About this exercise:
Only lines containing the string "computer" belong in the answer; find them in the records and copy them.

-------- Record extracts

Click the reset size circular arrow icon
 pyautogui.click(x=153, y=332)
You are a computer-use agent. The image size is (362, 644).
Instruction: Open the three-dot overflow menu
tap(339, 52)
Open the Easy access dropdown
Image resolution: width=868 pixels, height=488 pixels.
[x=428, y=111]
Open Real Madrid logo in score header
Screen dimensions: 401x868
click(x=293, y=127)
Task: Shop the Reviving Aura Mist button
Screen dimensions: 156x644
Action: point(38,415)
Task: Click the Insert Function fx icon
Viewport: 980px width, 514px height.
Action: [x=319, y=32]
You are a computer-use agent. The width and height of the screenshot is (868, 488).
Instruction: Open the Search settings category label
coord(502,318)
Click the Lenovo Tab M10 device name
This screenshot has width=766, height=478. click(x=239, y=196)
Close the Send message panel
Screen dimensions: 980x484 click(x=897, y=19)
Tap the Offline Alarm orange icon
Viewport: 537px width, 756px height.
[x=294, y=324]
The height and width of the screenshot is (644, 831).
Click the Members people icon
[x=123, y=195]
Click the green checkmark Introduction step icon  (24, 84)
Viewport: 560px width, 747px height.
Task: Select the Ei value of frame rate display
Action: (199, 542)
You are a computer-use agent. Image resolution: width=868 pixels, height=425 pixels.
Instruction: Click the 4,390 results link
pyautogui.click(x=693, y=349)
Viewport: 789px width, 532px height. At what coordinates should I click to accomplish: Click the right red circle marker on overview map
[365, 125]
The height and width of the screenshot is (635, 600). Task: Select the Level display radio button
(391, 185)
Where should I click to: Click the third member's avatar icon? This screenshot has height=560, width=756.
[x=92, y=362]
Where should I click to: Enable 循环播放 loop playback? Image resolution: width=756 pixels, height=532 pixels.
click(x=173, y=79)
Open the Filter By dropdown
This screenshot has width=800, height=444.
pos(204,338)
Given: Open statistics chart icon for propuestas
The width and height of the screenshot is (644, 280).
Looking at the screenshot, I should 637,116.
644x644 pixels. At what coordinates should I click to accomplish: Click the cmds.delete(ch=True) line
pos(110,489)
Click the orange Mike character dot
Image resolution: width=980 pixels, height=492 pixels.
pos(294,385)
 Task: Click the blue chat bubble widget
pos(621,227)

----------------

Output of the exercise:
You are a computer-use agent. The image size is (362, 644).
You are a computer-use agent. The width and height of the screenshot is (868, 488).
You are a computer-use agent. Image resolution: width=868 pixels, height=425 pixels.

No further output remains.